> **ASSIGNED TASK**
Retype all of the entries word for word.

[Entries taken from a collection]
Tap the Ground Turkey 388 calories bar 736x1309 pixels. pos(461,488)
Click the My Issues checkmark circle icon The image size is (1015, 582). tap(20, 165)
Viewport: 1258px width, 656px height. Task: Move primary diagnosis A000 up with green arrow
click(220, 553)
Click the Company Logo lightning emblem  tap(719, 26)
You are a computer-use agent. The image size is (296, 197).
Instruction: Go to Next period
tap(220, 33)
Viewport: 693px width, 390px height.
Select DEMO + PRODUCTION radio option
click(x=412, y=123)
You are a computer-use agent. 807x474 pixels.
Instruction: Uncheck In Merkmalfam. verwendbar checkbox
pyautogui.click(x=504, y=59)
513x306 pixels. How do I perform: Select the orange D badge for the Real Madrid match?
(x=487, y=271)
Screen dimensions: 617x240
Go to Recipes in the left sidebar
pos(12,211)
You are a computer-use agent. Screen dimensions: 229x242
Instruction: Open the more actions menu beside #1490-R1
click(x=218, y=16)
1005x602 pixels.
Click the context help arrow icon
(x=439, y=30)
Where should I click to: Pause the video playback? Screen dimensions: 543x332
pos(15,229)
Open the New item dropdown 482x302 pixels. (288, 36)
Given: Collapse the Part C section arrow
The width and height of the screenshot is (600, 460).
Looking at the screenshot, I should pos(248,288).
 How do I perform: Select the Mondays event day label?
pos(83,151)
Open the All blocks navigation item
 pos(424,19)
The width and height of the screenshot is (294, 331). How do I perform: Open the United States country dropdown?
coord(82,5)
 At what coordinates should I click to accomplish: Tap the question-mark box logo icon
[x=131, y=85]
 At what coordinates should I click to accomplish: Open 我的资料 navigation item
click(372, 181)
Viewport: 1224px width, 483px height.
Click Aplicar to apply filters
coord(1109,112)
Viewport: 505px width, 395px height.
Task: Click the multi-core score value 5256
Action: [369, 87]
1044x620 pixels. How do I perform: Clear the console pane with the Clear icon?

> **RESPONSE TO THIS TASK**
Tap the Ground Turkey 388 calories bar 736x1309 pixels. pos(461,488)
Click the My Issues checkmark circle icon The image size is (1015, 582). tap(20, 165)
Viewport: 1258px width, 656px height. Task: Move primary diagnosis A000 up with green arrow
click(220, 553)
Click the Company Logo lightning emblem  tap(719, 26)
You are a computer-use agent. The image size is (296, 197).
Instruction: Go to Next period
tap(220, 33)
Viewport: 693px width, 390px height.
Select DEMO + PRODUCTION radio option
click(x=412, y=123)
You are a computer-use agent. 807x474 pixels.
Instruction: Uncheck In Merkmalfam. verwendbar checkbox
pyautogui.click(x=504, y=59)
513x306 pixels. How do I perform: Select the orange D badge for the Real Madrid match?
(x=487, y=271)
Screen dimensions: 617x240
Go to Recipes in the left sidebar
pos(12,211)
You are a computer-use agent. Screen dimensions: 229x242
Instruction: Open the more actions menu beside #1490-R1
click(x=218, y=16)
1005x602 pixels.
Click the context help arrow icon
(x=439, y=30)
Where should I click to: Pause the video playback? Screen dimensions: 543x332
pos(15,229)
Open the New item dropdown 482x302 pixels. (288, 36)
Given: Collapse the Part C section arrow
The width and height of the screenshot is (600, 460).
Looking at the screenshot, I should pos(248,288).
 How do I perform: Select the Mondays event day label?
pos(83,151)
Open the All blocks navigation item
 pos(424,19)
The width and height of the screenshot is (294, 331). How do I perform: Open the United States country dropdown?
coord(82,5)
 At what coordinates should I click to accomplish: Tap the question-mark box logo icon
[x=131, y=85]
 At what coordinates should I click to accomplish: Open 我的资料 navigation item
click(372, 181)
Viewport: 1224px width, 483px height.
Click Aplicar to apply filters
coord(1109,112)
Viewport: 505px width, 395px height.
Task: Click the multi-core score value 5256
Action: [369, 87]
1044x620 pixels. How do I perform: Clear the console pane with the Clear icon?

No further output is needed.